Sometimes your sampling rate is too high; group_every allows you to
down-sample by creating "bins" which can subsequently be summarised on. When using n
, data
needs to be regularly sampled; if there are gaps in time, the bin duration will differ.

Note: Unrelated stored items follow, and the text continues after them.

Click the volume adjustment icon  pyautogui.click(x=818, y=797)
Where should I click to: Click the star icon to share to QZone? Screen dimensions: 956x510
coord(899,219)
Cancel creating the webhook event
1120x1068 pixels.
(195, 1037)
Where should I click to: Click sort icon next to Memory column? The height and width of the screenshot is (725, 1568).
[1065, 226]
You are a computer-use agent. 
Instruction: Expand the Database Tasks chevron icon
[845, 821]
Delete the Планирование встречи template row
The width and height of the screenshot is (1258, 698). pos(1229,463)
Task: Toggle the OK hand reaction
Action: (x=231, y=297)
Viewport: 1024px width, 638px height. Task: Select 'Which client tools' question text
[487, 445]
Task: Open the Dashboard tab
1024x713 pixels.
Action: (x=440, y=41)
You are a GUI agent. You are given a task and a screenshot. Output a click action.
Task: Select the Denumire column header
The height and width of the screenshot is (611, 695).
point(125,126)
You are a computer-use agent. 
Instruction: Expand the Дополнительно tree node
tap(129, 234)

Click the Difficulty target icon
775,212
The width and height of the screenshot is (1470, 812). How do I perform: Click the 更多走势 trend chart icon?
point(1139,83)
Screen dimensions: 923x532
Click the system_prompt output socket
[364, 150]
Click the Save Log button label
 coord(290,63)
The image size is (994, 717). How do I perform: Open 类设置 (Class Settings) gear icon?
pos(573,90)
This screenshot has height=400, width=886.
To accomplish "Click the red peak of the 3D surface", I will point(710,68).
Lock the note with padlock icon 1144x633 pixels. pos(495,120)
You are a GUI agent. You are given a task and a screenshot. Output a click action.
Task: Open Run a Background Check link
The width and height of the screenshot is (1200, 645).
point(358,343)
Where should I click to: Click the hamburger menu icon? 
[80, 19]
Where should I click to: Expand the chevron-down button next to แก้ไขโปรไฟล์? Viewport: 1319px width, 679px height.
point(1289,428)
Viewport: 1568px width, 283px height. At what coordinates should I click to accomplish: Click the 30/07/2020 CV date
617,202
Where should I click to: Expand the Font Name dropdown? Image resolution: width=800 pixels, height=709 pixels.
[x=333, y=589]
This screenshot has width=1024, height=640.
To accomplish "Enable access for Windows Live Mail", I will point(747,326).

Works well with calculate_summary()
for movement data.
Examples
## Group by every 5 seconds
df_time <- data.frame(
time = seq(from = 0.02, to = 100, by = 1/30), # time at 30Hz, slightly offset
y = rnorm(3000)) # random numbers
df_time |>
group_every(seconds = 5) |> # group for every 5 seconds
dplyr::summarise(time = min(time), # summarise for time and y
mean_y = mean(y)) |>
dplyr::mutate(time = floor(time)) # floor to get the round second number
#> # A tibble: 20 × 3
#> bin time mean_y
#> <dbl> <dbl> <dbl>
#> 1 0 0 -0.0669
#> 2 1 5 -0.128
#> 3 2 10 0.000244
#> 4 3 15 0.0100
#> 5 4 20 -0.131
#> 6 5 25 -0.161
#> 7 6 30 0.0575
#> 8 7 35 0.0127
#> 9 8 40 0.166
#> 10 9 45 -0.0199
#> 11 10 50 -0.0209
#> 12 11 55 -0.0108
#> 13 12 60 0.0113
#> 14 13 65 -0.0000138
#> 15 14 70 -0.00843
#> 16 15 75 0.129
#> 17 16 80 0.0124
#> 18 17 85 0.0706
#> 19 18 90 0.0656
#> 20 19 95 0.0229
# Group every n observations
df <- data.frame(
x = seq(1:1000),
y = rnorm(1000))
df |>
group_every(n = 30) |> # group every 30 observations together
dplyr::summarise(mean_x = mean(x),
mean_y = mean(y))
#> # A tibble: 34 × 3
#> bin mean_x mean_y
#> <dbl> <dbl> <dbl>
#> 1 1 15.5 -0.100
#> 2 2 45.5 -0.0723
#> 3 3 75.5 -0.232
#> 4 4 106. -0.379
#> 5 5 136. -0.243
#> 6 6 166. -0.0330
#> 7 7 196. -0.174
#> 8 8 226. -0.187
#> 9 9 256. 0.0321
#> 10 10 286. -0.0391
#> # ℹ 24 more rows